* [TASK]
Format each line of the records below as one item in a numbered list, and leave out the blank lines.

* [ENTRIES PROVIDED]
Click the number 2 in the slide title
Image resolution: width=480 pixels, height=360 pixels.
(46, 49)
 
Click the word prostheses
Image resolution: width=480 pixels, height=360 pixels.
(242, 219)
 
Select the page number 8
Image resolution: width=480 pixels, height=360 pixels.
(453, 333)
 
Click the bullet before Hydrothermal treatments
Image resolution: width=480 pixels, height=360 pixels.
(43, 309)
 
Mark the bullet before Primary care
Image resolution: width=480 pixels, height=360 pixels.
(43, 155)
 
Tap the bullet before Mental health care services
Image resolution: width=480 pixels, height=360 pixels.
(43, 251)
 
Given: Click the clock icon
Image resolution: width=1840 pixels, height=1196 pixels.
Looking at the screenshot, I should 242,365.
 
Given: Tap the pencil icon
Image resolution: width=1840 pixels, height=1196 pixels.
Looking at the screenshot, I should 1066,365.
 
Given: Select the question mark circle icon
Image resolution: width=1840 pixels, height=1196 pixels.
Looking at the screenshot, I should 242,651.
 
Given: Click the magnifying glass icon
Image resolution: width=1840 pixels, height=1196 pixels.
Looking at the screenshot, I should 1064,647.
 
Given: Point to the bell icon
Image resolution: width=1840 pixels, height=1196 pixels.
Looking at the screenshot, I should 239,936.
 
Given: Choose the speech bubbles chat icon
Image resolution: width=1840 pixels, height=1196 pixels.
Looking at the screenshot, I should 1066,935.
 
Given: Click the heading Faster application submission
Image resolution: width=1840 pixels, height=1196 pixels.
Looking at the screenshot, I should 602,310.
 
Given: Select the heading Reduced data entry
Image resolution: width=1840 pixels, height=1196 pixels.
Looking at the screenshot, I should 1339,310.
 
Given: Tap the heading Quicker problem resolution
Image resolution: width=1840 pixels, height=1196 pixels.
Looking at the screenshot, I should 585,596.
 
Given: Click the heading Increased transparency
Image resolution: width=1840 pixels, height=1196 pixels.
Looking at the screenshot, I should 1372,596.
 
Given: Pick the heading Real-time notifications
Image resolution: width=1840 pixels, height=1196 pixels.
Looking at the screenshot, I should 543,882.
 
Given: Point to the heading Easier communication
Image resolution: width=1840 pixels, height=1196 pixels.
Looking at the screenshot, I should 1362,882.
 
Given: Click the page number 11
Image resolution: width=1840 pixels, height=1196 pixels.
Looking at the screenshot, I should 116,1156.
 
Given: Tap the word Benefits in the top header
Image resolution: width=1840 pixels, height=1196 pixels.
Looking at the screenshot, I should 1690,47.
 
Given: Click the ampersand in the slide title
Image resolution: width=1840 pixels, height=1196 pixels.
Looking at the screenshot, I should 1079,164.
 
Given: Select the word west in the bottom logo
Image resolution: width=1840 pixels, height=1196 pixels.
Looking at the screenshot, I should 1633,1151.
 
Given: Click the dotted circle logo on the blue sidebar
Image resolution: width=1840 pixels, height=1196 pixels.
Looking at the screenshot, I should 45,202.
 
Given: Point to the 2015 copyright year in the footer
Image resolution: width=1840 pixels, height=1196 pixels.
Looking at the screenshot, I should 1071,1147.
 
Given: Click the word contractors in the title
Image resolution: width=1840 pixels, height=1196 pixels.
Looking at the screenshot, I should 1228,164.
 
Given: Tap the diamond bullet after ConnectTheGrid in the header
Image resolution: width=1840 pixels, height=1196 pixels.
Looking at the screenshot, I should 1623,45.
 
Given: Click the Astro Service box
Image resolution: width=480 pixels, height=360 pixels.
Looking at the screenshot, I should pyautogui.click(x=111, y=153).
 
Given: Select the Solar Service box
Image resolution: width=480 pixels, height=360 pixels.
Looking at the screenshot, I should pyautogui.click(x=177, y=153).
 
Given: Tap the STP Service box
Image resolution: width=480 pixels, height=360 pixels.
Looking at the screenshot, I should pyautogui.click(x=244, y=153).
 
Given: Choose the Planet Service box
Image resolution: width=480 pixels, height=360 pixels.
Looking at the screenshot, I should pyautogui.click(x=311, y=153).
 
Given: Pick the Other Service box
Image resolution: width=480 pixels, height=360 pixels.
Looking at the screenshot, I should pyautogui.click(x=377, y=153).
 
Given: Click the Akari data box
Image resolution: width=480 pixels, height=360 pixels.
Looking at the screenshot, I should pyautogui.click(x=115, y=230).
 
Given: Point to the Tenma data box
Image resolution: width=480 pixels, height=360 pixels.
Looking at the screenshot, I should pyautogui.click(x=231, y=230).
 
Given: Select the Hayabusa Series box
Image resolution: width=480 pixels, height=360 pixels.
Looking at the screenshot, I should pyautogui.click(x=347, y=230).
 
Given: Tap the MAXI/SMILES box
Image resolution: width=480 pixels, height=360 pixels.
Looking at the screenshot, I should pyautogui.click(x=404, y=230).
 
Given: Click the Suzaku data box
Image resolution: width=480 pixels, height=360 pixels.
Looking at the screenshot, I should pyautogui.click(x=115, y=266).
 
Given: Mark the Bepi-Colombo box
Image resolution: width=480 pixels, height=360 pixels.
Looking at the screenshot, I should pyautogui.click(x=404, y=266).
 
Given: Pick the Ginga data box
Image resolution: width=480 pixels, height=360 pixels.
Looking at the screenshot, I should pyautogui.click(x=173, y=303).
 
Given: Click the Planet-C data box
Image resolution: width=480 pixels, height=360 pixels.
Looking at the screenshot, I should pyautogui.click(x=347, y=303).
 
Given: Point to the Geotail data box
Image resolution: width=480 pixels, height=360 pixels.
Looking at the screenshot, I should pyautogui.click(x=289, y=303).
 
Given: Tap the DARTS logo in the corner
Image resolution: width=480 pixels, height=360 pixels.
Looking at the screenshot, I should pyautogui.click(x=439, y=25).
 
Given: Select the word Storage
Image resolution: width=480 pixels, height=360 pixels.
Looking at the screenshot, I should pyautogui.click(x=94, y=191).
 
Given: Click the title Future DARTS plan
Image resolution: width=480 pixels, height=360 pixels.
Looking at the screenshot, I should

* [TASK RESPONSE]
1. Click the number 2 in the slide title
2. Image resolution: width=480 pixels, height=360 pixels.
3. (46, 49)
4. Click the word prostheses
5. Image resolution: width=480 pixels, height=360 pixels.
6. (242, 219)
7. Select the page number 8
8. Image resolution: width=480 pixels, height=360 pixels.
9. (453, 333)
10. Click the bullet before Hydrothermal treatments
11. Image resolution: width=480 pixels, height=360 pixels.
12. (43, 309)
13. Mark the bullet before Primary care
14. Image resolution: width=480 pixels, height=360 pixels.
15. (43, 155)
16. Tap the bullet before Mental health care services
17. Image resolution: width=480 pixels, height=360 pixels.
18. (43, 251)
19. Given: Click the clock icon
20. Image resolution: width=1840 pixels, height=1196 pixels.
21. Looking at the screenshot, I should 242,365.
22. Given: Tap the pencil icon
23. Image resolution: width=1840 pixels, height=1196 pixels.
24. Looking at the screenshot, I should 1066,365.
25. Given: Select the question mark circle icon
26. Image resolution: width=1840 pixels, height=1196 pixels.
27. Looking at the screenshot, I should 242,651.
28. Given: Click the magnifying glass icon
29. Image resolution: width=1840 pixels, height=1196 pixels.
30. Looking at the screenshot, I should 1064,647.
31. Given: Point to the bell icon
32. Image resolution: width=1840 pixels, height=1196 pixels.
33. Looking at the screenshot, I should 239,936.
34. Given: Choose the speech bubbles chat icon
35. Image resolution: width=1840 pixels, height=1196 pixels.
36. Looking at the screenshot, I should 1066,935.
37. Given: Click the heading Faster application submission
38. Image resolution: width=1840 pixels, height=1196 pixels.
39. Looking at the screenshot, I should 602,310.
40. Given: Select the heading Reduced data entry
41. Image resolution: width=1840 pixels, height=1196 pixels.
42. Looking at the screenshot, I should 1339,310.
43. Given: Tap the heading Quicker problem resolution
44. Image resolution: width=1840 pixels, height=1196 pixels.
45. Looking at the screenshot, I should 585,596.
46. Given: Click the heading Increased transparency
47. Image resolution: width=1840 pixels, height=1196 pixels.
48. Looking at the screenshot, I should 1372,596.
49. Given: Pick the heading Real-time notifications
50. Image resolution: width=1840 pixels, height=1196 pixels.
51. Looking at the screenshot, I should 543,882.
52. Given: Point to the heading Easier communication
53. Image resolution: width=1840 pixels, height=1196 pixels.
54. Looking at the screenshot, I should 1362,882.
55. Given: Click the page number 11
56. Image resolution: width=1840 pixels, height=1196 pixels.
57. Looking at the screenshot, I should 116,1156.
58. Given: Tap the word Benefits in the top header
59. Image resolution: width=1840 pixels, height=1196 pixels.
60. Looking at the screenshot, I should 1690,47.
61. Given: Click the ampersand in the slide title
62. Image resolution: width=1840 pixels, height=1196 pixels.
63. Looking at the screenshot, I should 1079,164.
64. Given: Select the word west in the bottom logo
65. Image resolution: width=1840 pixels, height=1196 pixels.
66. Looking at the screenshot, I should 1633,1151.
67. Given: Click the dotted circle logo on the blue sidebar
68. Image resolution: width=1840 pixels, height=1196 pixels.
69. Looking at the screenshot, I should 45,202.
70. Given: Point to the 2015 copyright year in the footer
71. Image resolution: width=1840 pixels, height=1196 pixels.
72. Looking at the screenshot, I should 1071,1147.
73. Given: Click the word contractors in the title
74. Image resolution: width=1840 pixels, height=1196 pixels.
75. Looking at the screenshot, I should 1228,164.
76. Given: Tap the diamond bullet after ConnectTheGrid in the header
77. Image resolution: width=1840 pixels, height=1196 pixels.
78. Looking at the screenshot, I should 1623,45.
79. Given: Click the Astro Service box
80. Image resolution: width=480 pixels, height=360 pixels.
81. Looking at the screenshot, I should pyautogui.click(x=111, y=153).
82. Given: Select the Solar Service box
83. Image resolution: width=480 pixels, height=360 pixels.
84. Looking at the screenshot, I should pyautogui.click(x=177, y=153).
85. Given: Tap the STP Service box
86. Image resolution: width=480 pixels, height=360 pixels.
87. Looking at the screenshot, I should pyautogui.click(x=244, y=153).
88. Given: Choose the Planet Service box
89. Image resolution: width=480 pixels, height=360 pixels.
90. Looking at the screenshot, I should pyautogui.click(x=311, y=153).
91. Given: Pick the Other Service box
92. Image resolution: width=480 pixels, height=360 pixels.
93. Looking at the screenshot, I should pyautogui.click(x=377, y=153).
94. Given: Click the Akari data box
95. Image resolution: width=480 pixels, height=360 pixels.
96. Looking at the screenshot, I should pyautogui.click(x=115, y=230).
97. Given: Point to the Tenma data box
98. Image resolution: width=480 pixels, height=360 pixels.
99. Looking at the screenshot, I should pyautogui.click(x=231, y=230).
100. Given: Select the Hayabusa Series box
101. Image resolution: width=480 pixels, height=360 pixels.
102. Looking at the screenshot, I should pyautogui.click(x=347, y=230).
103. Given: Tap the MAXI/SMILES box
104. Image resolution: width=480 pixels, height=360 pixels.
105. Looking at the screenshot, I should pyautogui.click(x=404, y=230).
106. Given: Click the Suzaku data box
107. Image resolution: width=480 pixels, height=360 pixels.
108. Looking at the screenshot, I should pyautogui.click(x=115, y=266).
109. Given: Mark the Bepi-Colombo box
110. Image resolution: width=480 pixels, height=360 pixels.
111. Looking at the screenshot, I should pyautogui.click(x=404, y=266).
112. Given: Pick the Ginga data box
113. Image resolution: width=480 pixels, height=360 pixels.
114. Looking at the screenshot, I should pyautogui.click(x=173, y=303).
115. Given: Click the Planet-C data box
116. Image resolution: width=480 pixels, height=360 pixels.
117. Looking at the screenshot, I should pyautogui.click(x=347, y=303).
118. Given: Point to the Geotail data box
119. Image resolution: width=480 pixels, height=360 pixels.
120. Looking at the screenshot, I should pyautogui.click(x=289, y=303).
121. Given: Tap the DARTS logo in the corner
122. Image resolution: width=480 pixels, height=360 pixels.
123. Looking at the screenshot, I should pyautogui.click(x=439, y=25).
124. Given: Select the word Storage
125. Image resolution: width=480 pixels, height=360 pixels.
126. Looking at the screenshot, I should pyautogui.click(x=94, y=191).
127. Given: Click the title Future DARTS plan
128. Image resolution: width=480 pixels, height=360 pixels.
129. Looking at the screenshot, I should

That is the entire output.